▶ Exercise
Provide nothing except how many lines of the data contain the word "computer".

▶ Supplied material
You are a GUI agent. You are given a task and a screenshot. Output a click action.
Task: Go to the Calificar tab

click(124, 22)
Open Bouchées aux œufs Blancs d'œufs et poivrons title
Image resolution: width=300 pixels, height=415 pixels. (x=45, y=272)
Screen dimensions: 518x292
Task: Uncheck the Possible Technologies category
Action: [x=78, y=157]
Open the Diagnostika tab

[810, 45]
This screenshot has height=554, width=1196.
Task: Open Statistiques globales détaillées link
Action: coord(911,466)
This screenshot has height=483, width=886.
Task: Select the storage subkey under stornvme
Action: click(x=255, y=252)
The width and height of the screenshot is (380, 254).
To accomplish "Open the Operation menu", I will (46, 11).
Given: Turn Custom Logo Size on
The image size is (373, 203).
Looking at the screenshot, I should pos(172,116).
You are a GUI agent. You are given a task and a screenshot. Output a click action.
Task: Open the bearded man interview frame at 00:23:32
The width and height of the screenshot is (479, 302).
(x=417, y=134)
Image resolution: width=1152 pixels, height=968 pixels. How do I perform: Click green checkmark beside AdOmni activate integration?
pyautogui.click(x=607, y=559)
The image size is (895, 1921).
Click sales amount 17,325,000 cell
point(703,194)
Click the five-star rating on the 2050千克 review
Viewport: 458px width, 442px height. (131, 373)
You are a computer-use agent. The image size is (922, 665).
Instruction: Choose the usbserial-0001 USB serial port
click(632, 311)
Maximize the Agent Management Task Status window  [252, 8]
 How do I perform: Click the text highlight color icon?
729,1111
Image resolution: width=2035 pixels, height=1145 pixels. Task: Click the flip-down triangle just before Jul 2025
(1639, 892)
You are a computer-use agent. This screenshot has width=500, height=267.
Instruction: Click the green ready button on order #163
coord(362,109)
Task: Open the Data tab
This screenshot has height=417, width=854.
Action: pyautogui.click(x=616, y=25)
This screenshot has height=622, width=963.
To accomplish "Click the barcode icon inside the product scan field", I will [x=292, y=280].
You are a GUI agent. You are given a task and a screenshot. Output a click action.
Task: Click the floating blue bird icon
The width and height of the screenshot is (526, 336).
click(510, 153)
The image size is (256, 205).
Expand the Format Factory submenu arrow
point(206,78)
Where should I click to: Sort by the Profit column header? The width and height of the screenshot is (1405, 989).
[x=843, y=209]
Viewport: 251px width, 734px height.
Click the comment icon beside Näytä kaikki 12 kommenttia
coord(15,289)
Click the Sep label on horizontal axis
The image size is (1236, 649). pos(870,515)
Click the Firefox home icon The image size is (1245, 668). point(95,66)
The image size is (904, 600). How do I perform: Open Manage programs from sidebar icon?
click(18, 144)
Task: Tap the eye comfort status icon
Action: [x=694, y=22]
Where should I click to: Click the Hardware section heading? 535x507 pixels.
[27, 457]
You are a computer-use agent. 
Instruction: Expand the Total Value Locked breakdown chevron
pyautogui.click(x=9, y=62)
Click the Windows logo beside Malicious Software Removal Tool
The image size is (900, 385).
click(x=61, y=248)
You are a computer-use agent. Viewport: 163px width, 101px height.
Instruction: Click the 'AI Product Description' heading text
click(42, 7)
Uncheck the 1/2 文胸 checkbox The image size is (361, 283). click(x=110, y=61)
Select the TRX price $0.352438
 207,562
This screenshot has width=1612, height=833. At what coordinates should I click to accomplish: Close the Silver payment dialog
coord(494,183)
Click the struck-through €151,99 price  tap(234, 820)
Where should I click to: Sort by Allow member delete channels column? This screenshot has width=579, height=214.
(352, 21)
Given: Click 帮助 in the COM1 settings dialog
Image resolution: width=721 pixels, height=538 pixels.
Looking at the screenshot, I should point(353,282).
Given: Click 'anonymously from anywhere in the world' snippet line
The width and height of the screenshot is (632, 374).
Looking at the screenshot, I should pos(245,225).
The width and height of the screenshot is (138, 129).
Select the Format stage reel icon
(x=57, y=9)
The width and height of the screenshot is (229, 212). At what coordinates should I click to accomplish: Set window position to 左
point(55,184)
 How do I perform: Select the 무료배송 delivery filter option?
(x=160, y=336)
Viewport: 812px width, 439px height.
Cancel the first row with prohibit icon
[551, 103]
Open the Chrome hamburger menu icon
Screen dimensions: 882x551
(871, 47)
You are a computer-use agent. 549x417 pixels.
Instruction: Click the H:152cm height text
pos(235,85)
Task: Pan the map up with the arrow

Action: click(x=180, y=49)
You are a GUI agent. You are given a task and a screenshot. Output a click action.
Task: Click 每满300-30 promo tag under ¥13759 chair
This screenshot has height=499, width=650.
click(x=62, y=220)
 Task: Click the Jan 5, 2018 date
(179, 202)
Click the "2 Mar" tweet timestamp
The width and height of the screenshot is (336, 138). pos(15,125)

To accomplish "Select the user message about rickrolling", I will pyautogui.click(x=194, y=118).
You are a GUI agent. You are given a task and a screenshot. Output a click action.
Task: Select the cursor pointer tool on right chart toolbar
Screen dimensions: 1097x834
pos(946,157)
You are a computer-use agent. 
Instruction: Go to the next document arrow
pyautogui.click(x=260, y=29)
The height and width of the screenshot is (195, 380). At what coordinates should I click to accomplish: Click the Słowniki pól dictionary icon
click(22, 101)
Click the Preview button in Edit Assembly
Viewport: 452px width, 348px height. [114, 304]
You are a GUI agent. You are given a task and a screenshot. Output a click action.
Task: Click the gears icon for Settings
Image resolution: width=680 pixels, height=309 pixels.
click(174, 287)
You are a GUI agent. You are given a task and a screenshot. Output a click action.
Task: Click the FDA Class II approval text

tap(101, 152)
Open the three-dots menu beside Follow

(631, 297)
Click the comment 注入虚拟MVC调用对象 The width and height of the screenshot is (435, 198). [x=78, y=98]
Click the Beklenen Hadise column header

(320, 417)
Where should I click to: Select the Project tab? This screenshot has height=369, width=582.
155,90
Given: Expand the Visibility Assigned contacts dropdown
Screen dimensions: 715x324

▶ Answer to this exercise
6